== JOB ==
Rewrite the material from its start through the line containing "pos(1025,38)", swapping every "Screen dimensions" for "Screen size" and keeping everything else in those lines unchanged.

== INFORMATION PROVIDED ==
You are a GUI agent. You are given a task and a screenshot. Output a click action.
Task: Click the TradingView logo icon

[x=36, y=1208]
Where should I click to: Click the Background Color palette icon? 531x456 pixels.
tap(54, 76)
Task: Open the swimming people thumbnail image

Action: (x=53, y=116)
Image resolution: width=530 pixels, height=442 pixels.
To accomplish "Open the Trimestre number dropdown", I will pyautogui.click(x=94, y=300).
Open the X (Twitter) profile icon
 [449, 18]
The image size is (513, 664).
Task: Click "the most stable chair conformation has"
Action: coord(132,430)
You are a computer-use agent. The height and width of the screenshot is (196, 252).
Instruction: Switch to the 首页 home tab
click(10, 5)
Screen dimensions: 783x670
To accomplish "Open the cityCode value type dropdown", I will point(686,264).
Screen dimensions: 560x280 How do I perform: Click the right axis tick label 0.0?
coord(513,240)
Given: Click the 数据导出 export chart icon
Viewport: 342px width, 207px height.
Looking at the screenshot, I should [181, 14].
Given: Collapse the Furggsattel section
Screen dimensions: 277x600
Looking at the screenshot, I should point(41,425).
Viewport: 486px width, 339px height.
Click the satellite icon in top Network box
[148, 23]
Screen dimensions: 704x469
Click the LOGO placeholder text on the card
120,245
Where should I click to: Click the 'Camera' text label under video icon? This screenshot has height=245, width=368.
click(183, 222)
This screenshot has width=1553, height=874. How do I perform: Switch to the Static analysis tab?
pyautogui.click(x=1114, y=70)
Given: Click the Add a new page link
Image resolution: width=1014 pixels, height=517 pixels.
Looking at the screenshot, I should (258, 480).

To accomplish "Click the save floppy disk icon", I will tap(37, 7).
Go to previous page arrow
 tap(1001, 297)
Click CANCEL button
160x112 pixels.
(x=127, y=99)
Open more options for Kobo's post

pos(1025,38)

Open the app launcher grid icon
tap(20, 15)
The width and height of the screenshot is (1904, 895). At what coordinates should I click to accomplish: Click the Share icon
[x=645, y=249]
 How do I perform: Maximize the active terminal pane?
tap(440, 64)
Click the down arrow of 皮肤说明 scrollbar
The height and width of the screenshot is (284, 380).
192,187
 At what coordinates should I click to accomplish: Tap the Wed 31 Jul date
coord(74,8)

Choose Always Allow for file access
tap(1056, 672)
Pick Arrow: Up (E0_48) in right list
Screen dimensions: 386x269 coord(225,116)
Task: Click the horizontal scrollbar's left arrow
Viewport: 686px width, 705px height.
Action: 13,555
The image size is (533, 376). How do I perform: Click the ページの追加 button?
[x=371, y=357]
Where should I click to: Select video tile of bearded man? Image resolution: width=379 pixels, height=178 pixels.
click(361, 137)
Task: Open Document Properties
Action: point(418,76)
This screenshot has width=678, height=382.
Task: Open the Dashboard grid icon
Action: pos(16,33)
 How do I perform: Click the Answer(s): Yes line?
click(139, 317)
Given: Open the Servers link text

== PROBLEM SOLUTION ==
You are a GUI agent. You are given a task and a screenshot. Output a click action.
Task: Click the TradingView logo icon

[x=36, y=1208]
Where should I click to: Click the Background Color palette icon? 531x456 pixels.
tap(54, 76)
Task: Open the swimming people thumbnail image

Action: (x=53, y=116)
Image resolution: width=530 pixels, height=442 pixels.
To accomplish "Open the Trimestre number dropdown", I will pyautogui.click(x=94, y=300).
Open the X (Twitter) profile icon
 [449, 18]
The image size is (513, 664).
Task: Click "the most stable chair conformation has"
Action: coord(132,430)
You are a computer-use agent. The height and width of the screenshot is (196, 252).
Instruction: Switch to the 首页 home tab
click(10, 5)
Screen size: 783x670
To accomplish "Open the cityCode value type dropdown", I will point(686,264).
Screen size: 560x280 How do I perform: Click the right axis tick label 0.0?
coord(513,240)
Given: Click the 数据导出 export chart icon
Viewport: 342px width, 207px height.
Looking at the screenshot, I should [181, 14].
Given: Collapse the Furggsattel section
Screen size: 277x600
Looking at the screenshot, I should point(41,425).
Viewport: 486px width, 339px height.
Click the satellite icon in top Network box
[148, 23]
Screen size: 704x469
Click the LOGO placeholder text on the card
120,245
Where should I click to: Click the 'Camera' text label under video icon? This screenshot has height=245, width=368.
click(183, 222)
This screenshot has width=1553, height=874. How do I perform: Switch to the Static analysis tab?
pyautogui.click(x=1114, y=70)
Given: Click the Add a new page link
Image resolution: width=1014 pixels, height=517 pixels.
Looking at the screenshot, I should (258, 480).

To accomplish "Click the save floppy disk icon", I will tap(37, 7).
Go to previous page arrow
 tap(1001, 297)
Click CANCEL button
160x112 pixels.
(x=127, y=99)
Open more options for Kobo's post

pos(1025,38)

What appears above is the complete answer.